Description

The history of Haus Auerbach

In 1924 Gropius had the chance to build a house for the jewish couple Felix and Anna Auerbach. Felix Auerbach was Professor for Theoretical Physics at the University of Jena and had been appointed by Ernst Abbe, the director of Zeiss at that time. Anna Auerbach was a woman who was active in many ways culturally and politically. She fought in different organizations for the equality of women. After all she was the chairwoman of the middle German union for the right of women to vote in the German association for the right of women to vote.

The house Auerbach displays in the work of Gropius for the first time all significant characters of the „New Building“. It is a floating, asymmetrical building which first reveals itself through the movement of the observer; it is a cubic ensemble comprised of interpenetrating building structures and is economically constructed with new building materials. At the same time it is a logical, first realization of the Gropius conceived „big box of bricks“. With Haus Auerbach Gropius realized for the first time a flat roof in the setting of a private house.

In the context of the trend for cost reduction and simplification in construction Gropius’ efforts had come in vogue, including the use of new construction materials. In addition, by the prefabrication of individual components a considerable saving in construction costs could result. The principle of this „big box of bricks“ that allowed for a free combination and addition of building units, meant a „great variability for the same basic type with the use of systematic annexation and set-up of connected cellular-rooms, depending on the number and needs of the inhabitations, using basic, passable roofs“.

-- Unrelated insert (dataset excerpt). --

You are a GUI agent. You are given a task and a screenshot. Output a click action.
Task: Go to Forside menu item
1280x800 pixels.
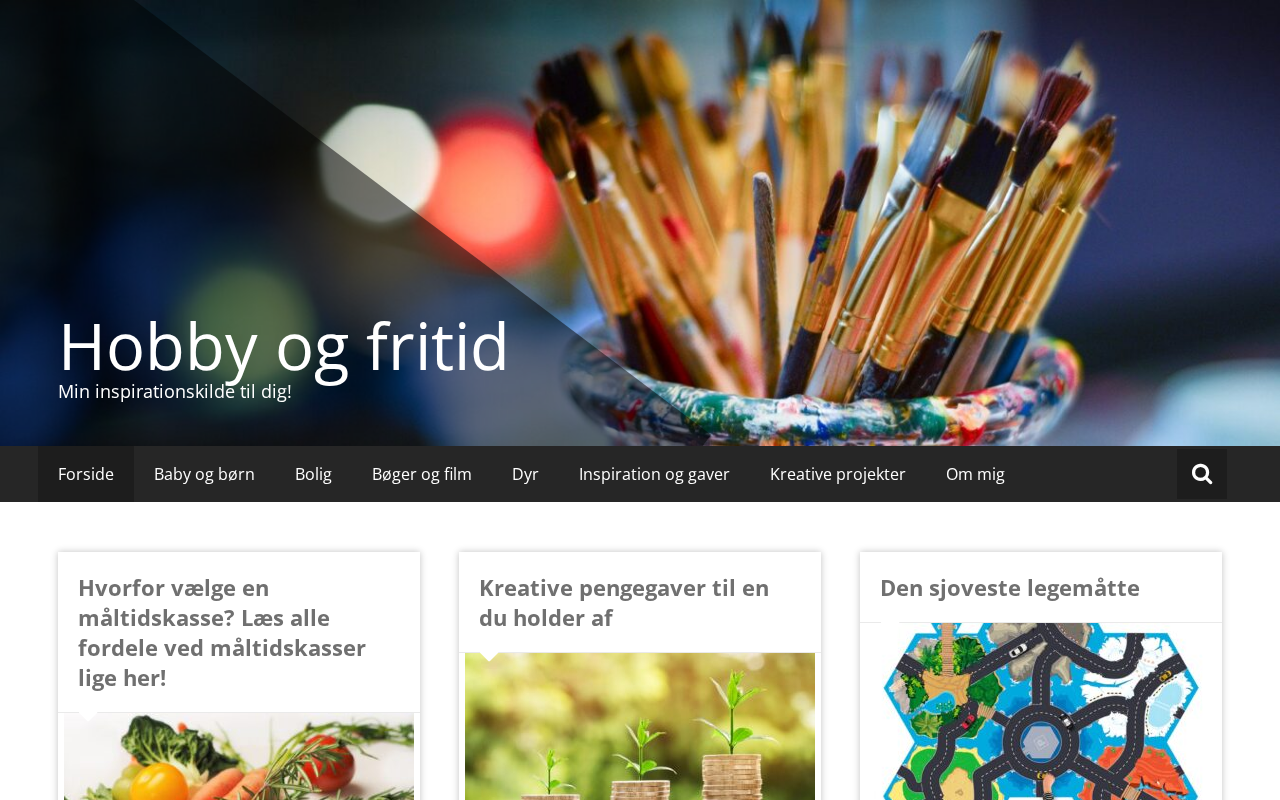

When visitors or spectators move around the house, they realize that there is no symmetrical composition. With the overcoming of symmetry and the development of free, more flowing ground plans the new buildings could be transported into a state of floating. In order to float and overcome the effect and appearance of terrestrial inertia.“

The main proportions in Haus Auerbach are based on a simple geometric ratio. The floors, the surfaces and the window arrangement are in a ratio of 3:2. Haus Auerbach is a constructed flatted fifth. It is unfortunately not known if Gropius possibly developed this motif in tandem with Felix Auerbach who was an acoustician and passionate musician. Perfect proportions played a great role for Gropius, in that he saw the power of proportion as the pre-condition for artistic success and beauty.

The exterior walls of Haus Auerbach, like those of Haus am Horn, are made from Jurko stone. Construction with Jurko was a substitute method of construction that the architects and building engineers after the First World War used to cope with the scarceness of materials like limestone, cement and bricks. At the time a new building material with the same static and thermal engineering qualities as bricks was being looked for. The architect Robert Koppe from Leipzig had developed and patented the “ Jurko building method“ a few years before.

The winter garden is a steel-glass construction consisting of three three-span windows toward the east, a room-high three-span double door to the south and three removable three-span windows to the dining room. The latter can additionally be closed with wooden blinds, which have the same grey tone as the windows

In the inside the house is painted with 37 different gentle pastel tones, which have been designed by the wall painter Alfred Arndt in 1924. And in the course of the sweeping restauration of the House in 1994 and 1995 the complete execution of the color design of Alfred Arndt was extensively corroborated and proven in detail and restored. Alfred Arndt, who as a Bauhaus member certainly designed and carried out most of the known color interior designs, established his own path as a Bauhaus wall decorater with the polychromatic interiors of Haus Auerbach. This pertains to color selection as well as the relation of color and space. His color selection was based on the combination of light and delicate pastel tones which did not follow the contrast theory of the Bauhaus, and was based more on the idea of a complex harmony of colors. He only seldom used solid colors, in order to accentuate the light relations in dark rooms or passage ways. His use of color can be classified neither with the purely tectonic nor with the decorative–sculptural style of mural painting, especially since he treated every room individually. He tried to express the character of the rooms formally as well as in color and gives each room its own special color design. He chose this design according to the specific qualities, like the size and light relations and purpose of the room, which could demand a specific color atmosphere.

Today owners are the couple Dr. Barbara Happe and Prof. Dr. Martin S. Fischer.